Background information
- Also known as: LBL; Dark Chanell
- Born: Lucas Cornelis van Scheppingen October 22, 1976 (age 49) Manila, Philippines
- Origin: Hoofddorp, Netherlands
- Genres: Electro house; house; progressive house; Dutch house; techno; Bloghouse; fidget house
- Occupations: Disc jockey; record producer; remixer; martial artist
- Instruments: Keyboards; FL Studio; Ableton Live
- Years active: 1992–present
- Labels: Mixmash; Dim Mak; Spinnin'; Ultra
- Website: laidbackluke.com

= Laidback Luke =

Lucas Cornelis van Scheppingen (born 22 October 1976), better known under his stage name Laidback Luke, is a Filipino-born Dutch DJ and record producer. He is the founder of Mixmash Records and is widely credited as a key figure in the rise of electro house and Dutch house music in the late 2000s. He has collaborated with artists including Swedish House Mafia, Steve Aoki, David Guetta, and James Brown, and has remixed recordings by Madonna, Mariah Carey, Nicki Minaj, Daft Punk, and Depeche Mode, among others.

==Early life==
Lucas van Scheppingen was born to a Dutch father, Kees van Scheppingen, and a Filipina mother, Lucy Baruelo, in Manila, Philippines. The family relocated to the Netherlands during his childhood, and he grew up in Hoofddorp, a town in the North Holland province, together with his younger brother, Asley. He has credited his musical cousins in the Philippines, John Mark, Joseph, and Jed, as early influences on his love of music.

As a teenager, Luke developed parallel interests in graffiti art, martial arts, and electronic music. His introduction to club music came through a school dance, after which he became fascinated with the mechanics of DJing and music production. A friend who owned an Amiga computer introduced him to sampling and music software, sparking his interest in production. He invested in a synthesizer and began crafting his own tracks, drawing early inspiration from Chicago house's hard-charging rhythms and the funky hard techno sound emerging from Europe at the time. He began his music career in 1992 and credits fellow Dutch DJ and producer Gaston Steenkist, known by the alias Dobre, as a formative mentor who provided feedback on his early demos and helped him secure his first record deal at the age of 18.

==Career==

===1990s–2000s: Early career and rise in house music===
Luke began releasing music under the Laidback Luke name in the mid-1990s, developing a style rooted in Chicago house and hard techno that drew comparisons to the underground club scenes of Detroit and Amsterdam. He released his debut studio album, Psyched Up, in 1998, followed by Electronic Satisfaction in 2002, records that established him as a respected figure in the Dutch underground dance scene. He further cemented his reputation with the mix album Windmill Skill in 2003, which showcased his range as both a DJ and tastemaker. That same year, he contributed a remix of the Daft Punk track "Crescendolls" to the duo's remix album Daft Club, marking one of his earliest high-profile international collaborations. He also released the mix album Ibiza Closing Party as a free covermount CD with the October 2008 issue of Mixmag, reflecting his growing presence on the global DJ circuit.

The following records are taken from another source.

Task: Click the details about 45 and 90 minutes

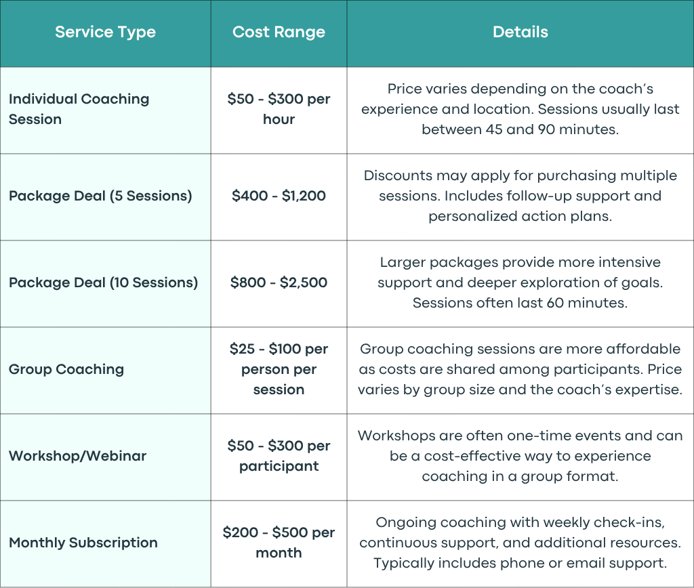Action: [520, 109]
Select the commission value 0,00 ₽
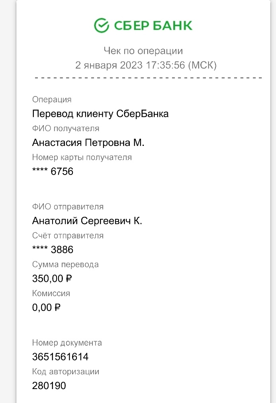The image size is (276, 403). pos(46,307)
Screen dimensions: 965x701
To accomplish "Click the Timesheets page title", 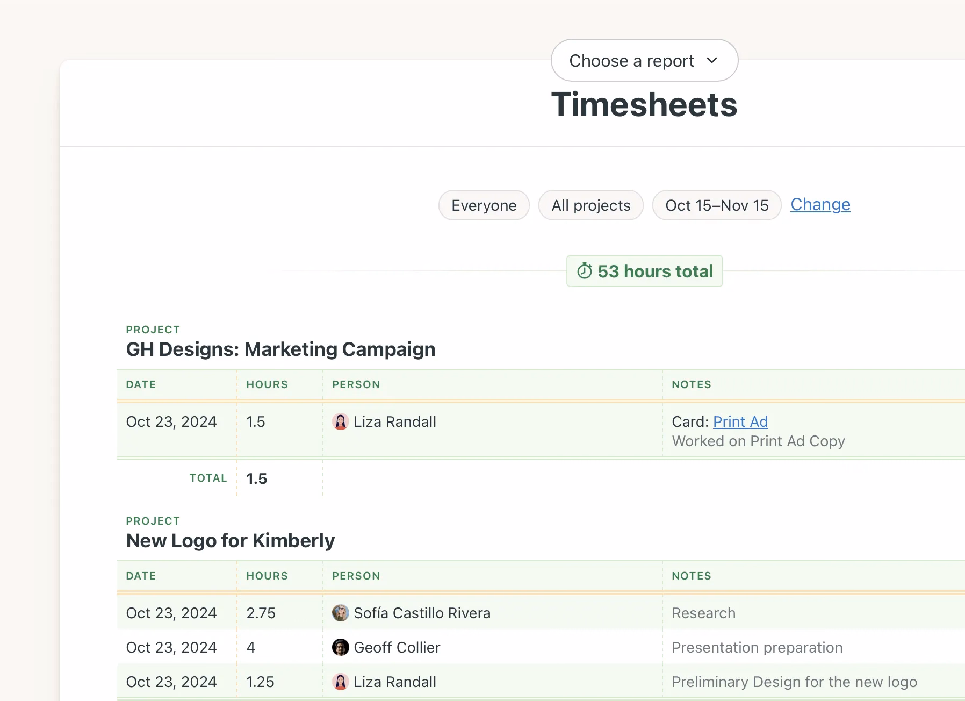I will [x=644, y=104].
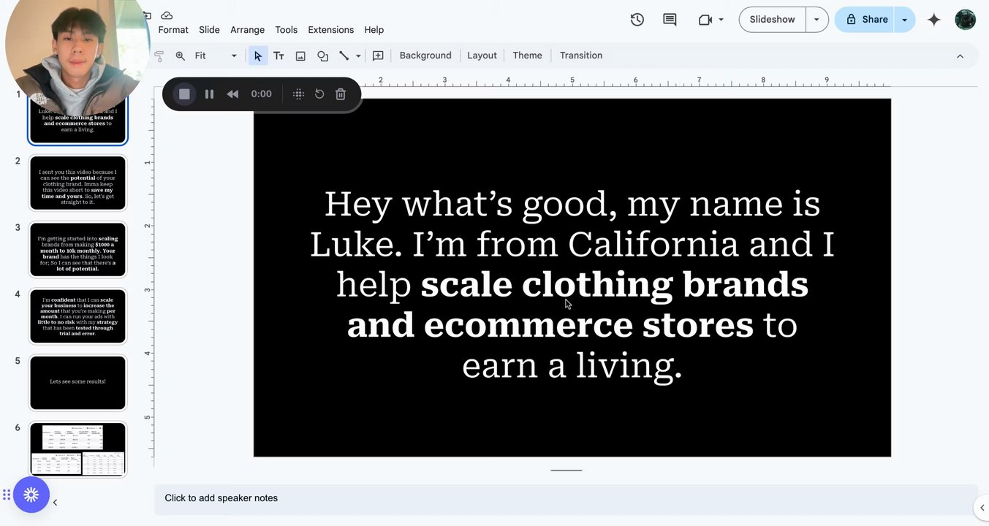Click the Insert image icon
The image size is (989, 526).
pos(300,56)
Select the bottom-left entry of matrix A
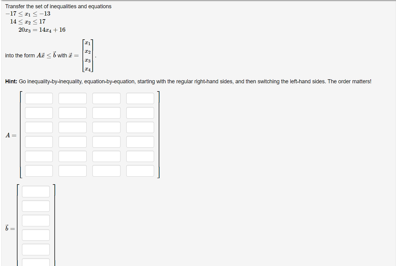This screenshot has width=396, height=266. pyautogui.click(x=39, y=171)
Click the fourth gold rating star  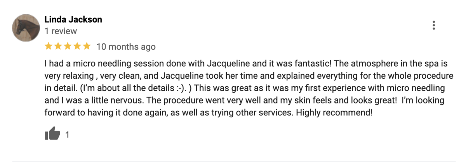pos(77,46)
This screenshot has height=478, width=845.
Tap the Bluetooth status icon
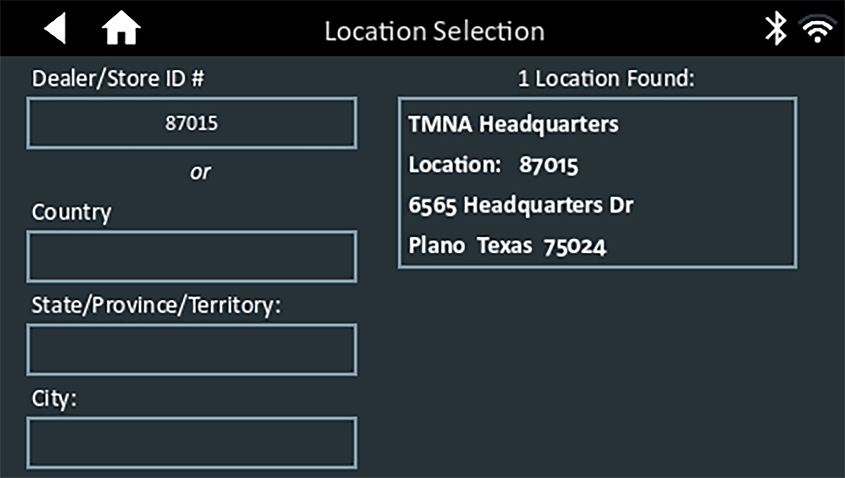point(776,28)
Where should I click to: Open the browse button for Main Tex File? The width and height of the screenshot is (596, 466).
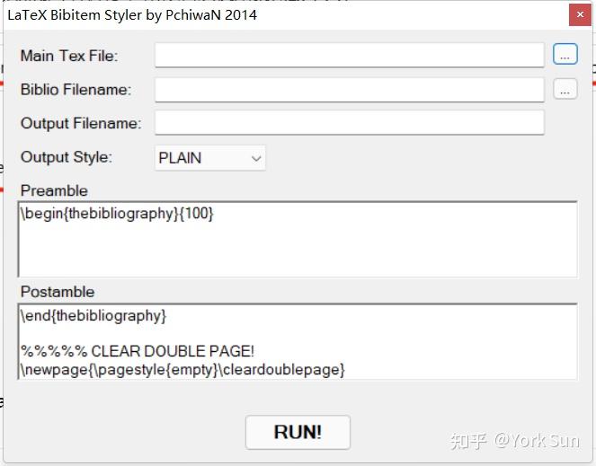[565, 54]
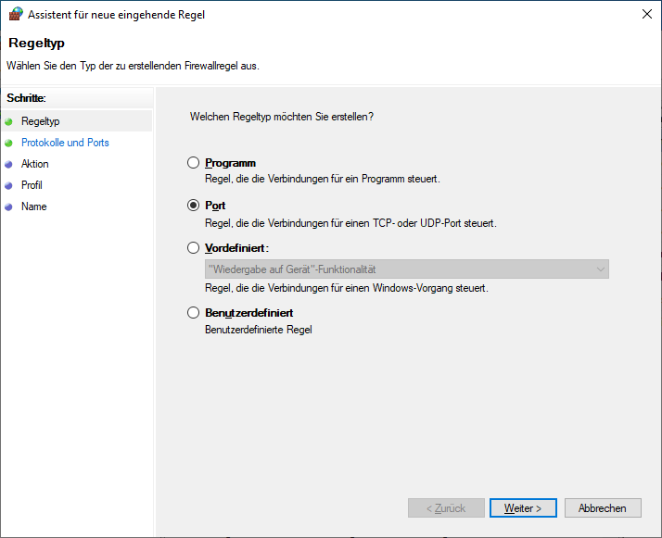Click the blue bullet beside Profil step

click(x=9, y=185)
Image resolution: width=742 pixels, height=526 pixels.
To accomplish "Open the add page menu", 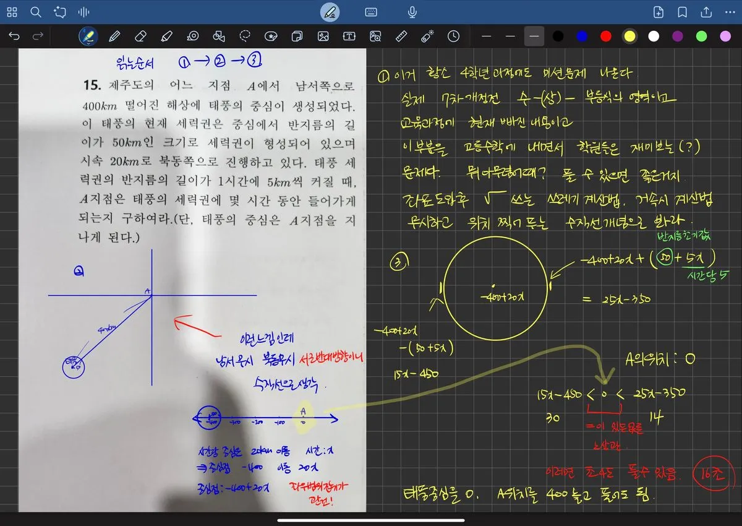I will pyautogui.click(x=659, y=12).
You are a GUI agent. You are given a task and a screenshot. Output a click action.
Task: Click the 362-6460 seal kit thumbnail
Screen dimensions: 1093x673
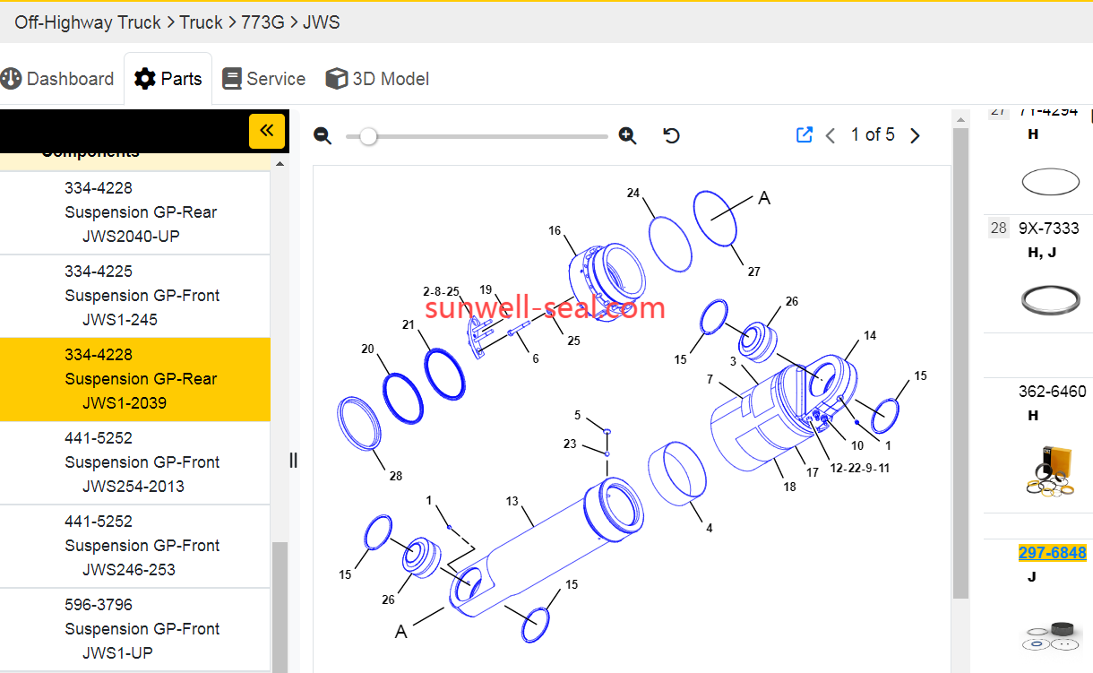[1051, 469]
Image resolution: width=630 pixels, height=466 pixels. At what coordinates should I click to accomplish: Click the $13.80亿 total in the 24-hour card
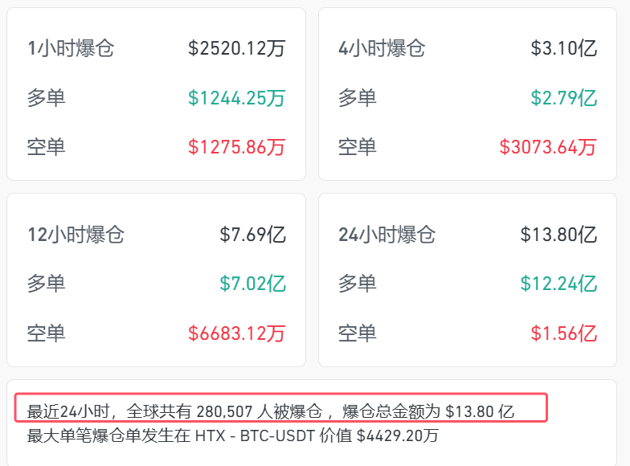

By the late 2000s, Luke had become a central figure in the emerging Bloghouse and electro house movements, a genre crossover that blended indie sensibilities with hard-edged dancefloor energy. He ranked at number 46 on DJ Mag's Top 100 DJs list in 2008, jumping to number 27 in 2009 and continuing to rise through 2010, reflecting his rapidly expanding international profile. A defining moment came through his collaborations with Steve Angello, Sebastian Ingrosso, and Axwell, the trio who would go on to form Swedish House Mafia. His 2009 rework of Robin S.' "Show Me Love" (with Steve Angello) reached number 11 on the UK Singles Chart, introducing him to a mainstream audience beyond the club underground. Around the same time, he collaborated with Axwell, Ingrosso, and Angello on "Leave the World Behind" featuring Deborah Cox, a track that became one of the definitive anthems of the pre-EDM progressive house era.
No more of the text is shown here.